Limit recursive install on a per-subdataset basis #1598

mih · 2017-06-21T13:47:14Z

Docs are in the diff.

Data dependency datasets in the studyforrest collection want to marked up with this, before they come on board.

yarikoptic · 2017-06-21T13:58:04Z

datalad/distribution/subdatasets.py

+        If set to 'skip', the respective subdataset is skipped when DataLad
+        is recursively installing its superdataset. However, the subdataset
+        remains installable when explicitly requested, and no other features
+        are impaired.


But what if I do want to get the full tree/hierarchy, since it must stop at some point, how would I do it?

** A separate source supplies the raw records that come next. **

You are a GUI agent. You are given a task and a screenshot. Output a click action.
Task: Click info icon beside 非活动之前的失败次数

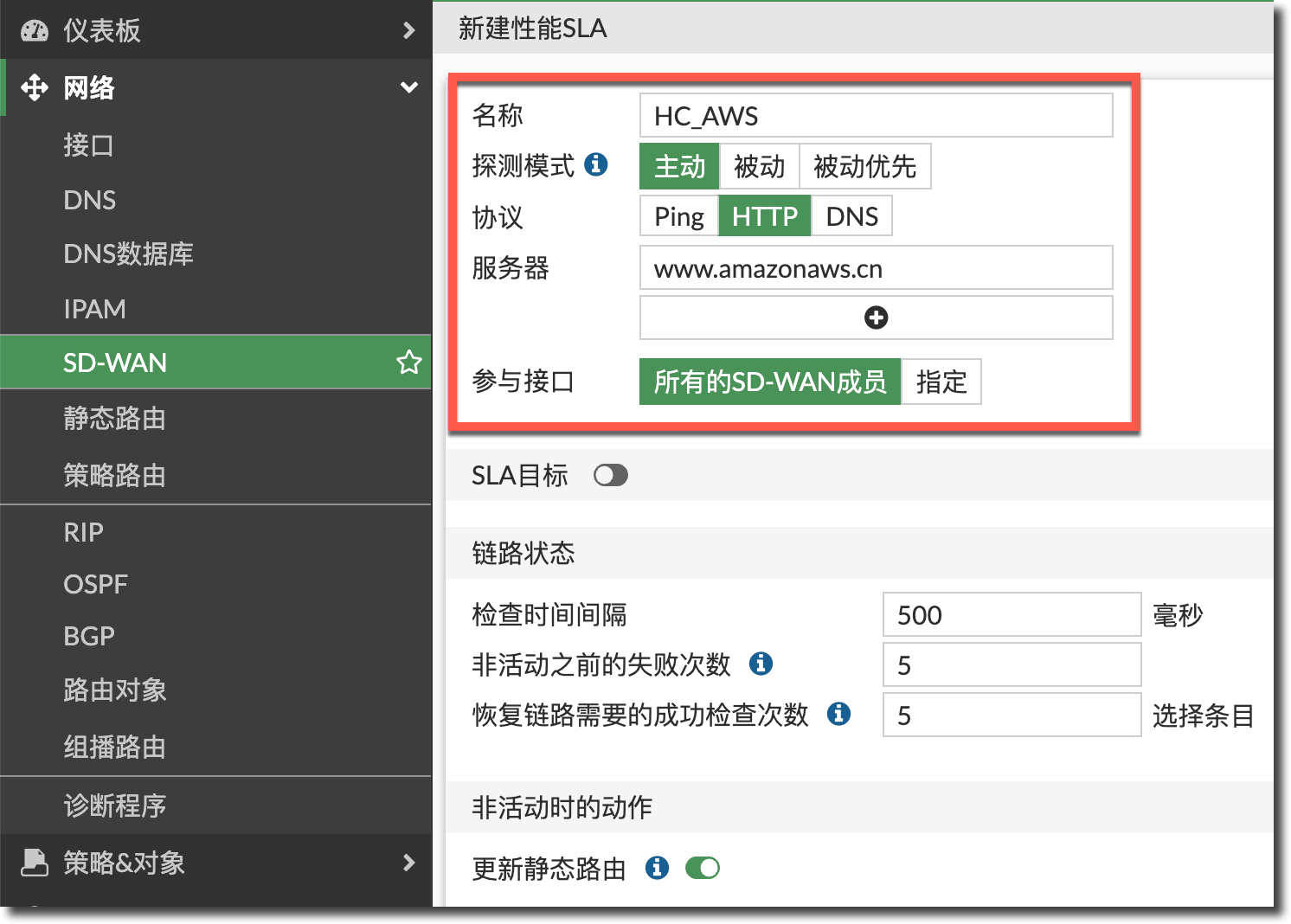[x=761, y=664]
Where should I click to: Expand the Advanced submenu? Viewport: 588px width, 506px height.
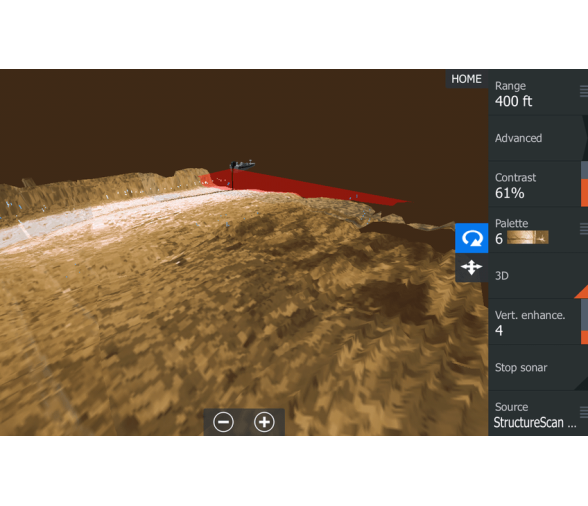(x=538, y=138)
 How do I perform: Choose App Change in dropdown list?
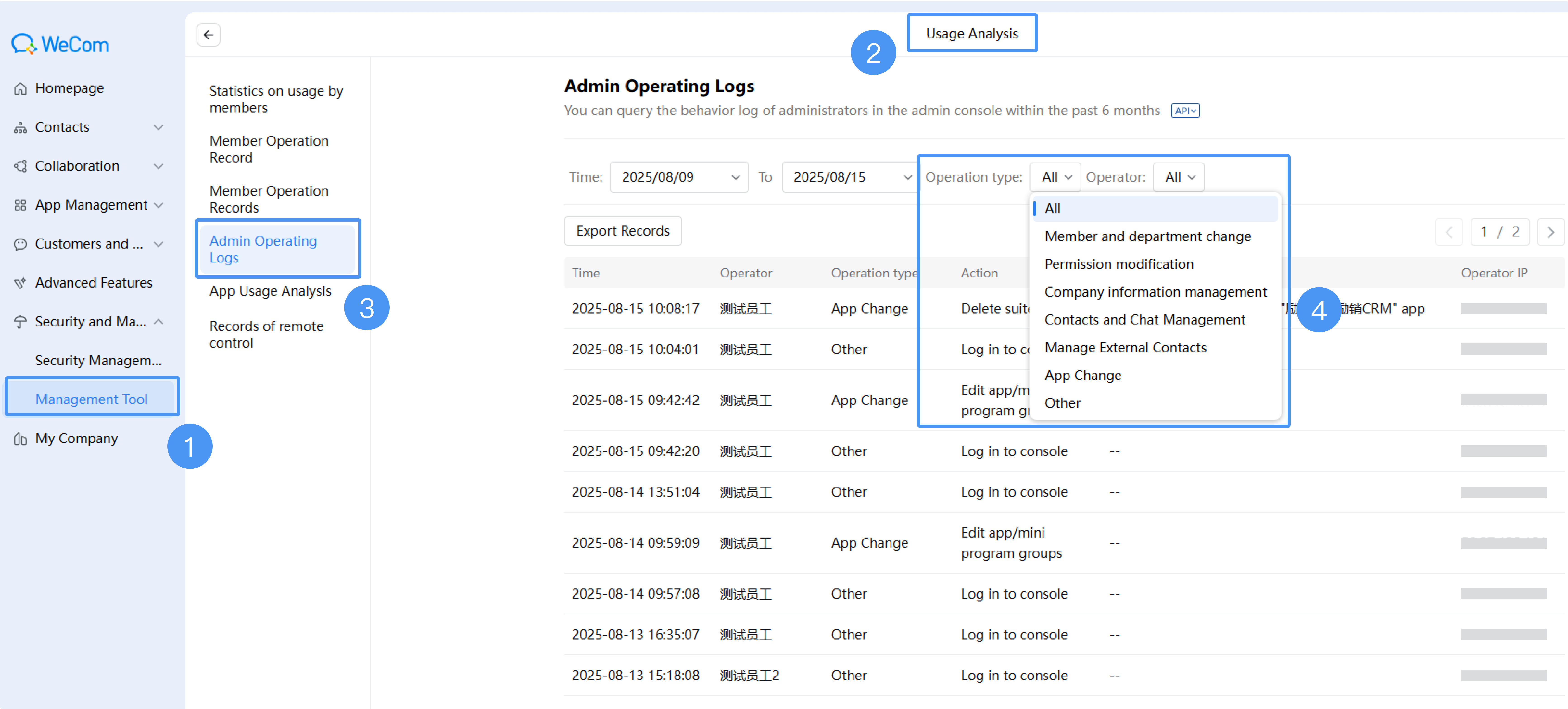point(1083,376)
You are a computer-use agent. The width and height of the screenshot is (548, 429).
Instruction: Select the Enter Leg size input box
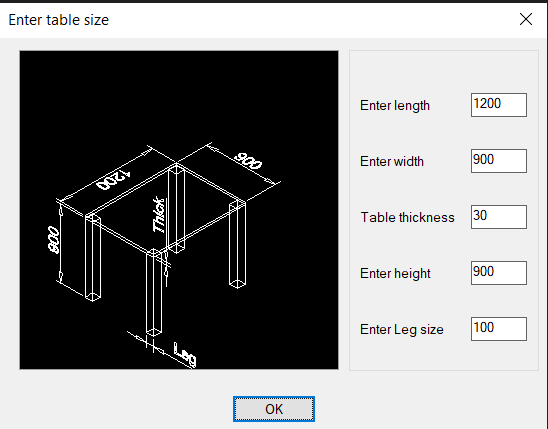499,329
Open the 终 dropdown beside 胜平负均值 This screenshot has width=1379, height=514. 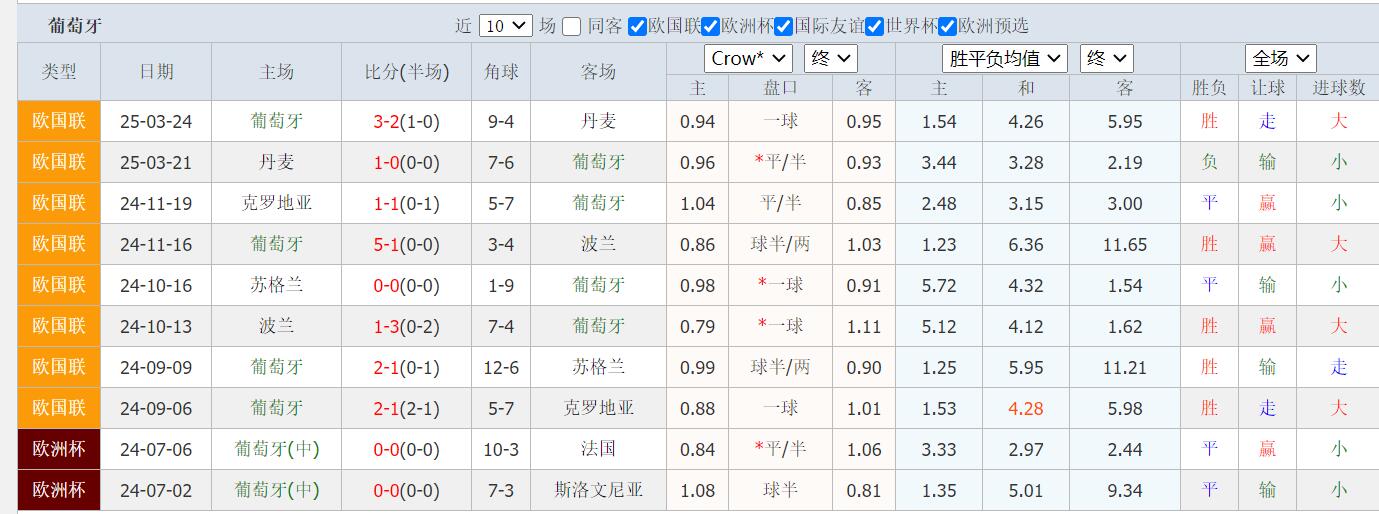(x=1105, y=59)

If that is an actual use case it would need a switch.

I wonder if we better just record dataset uuid and have a configurable per install strategy on what to do with datasets which were already installed elsewhere (above current dataset). With all the new ways of handling args, could we also pass such information inside?
My point is that I am not sure if it is the right place to decide... Sure thing we could add more switches and knobs as we discover more

mih · 2017-06-21T14:26:33Z

WOW, replicated the publish segfault!!! With completely different diff. I guess we exceeded the amount of possible changes....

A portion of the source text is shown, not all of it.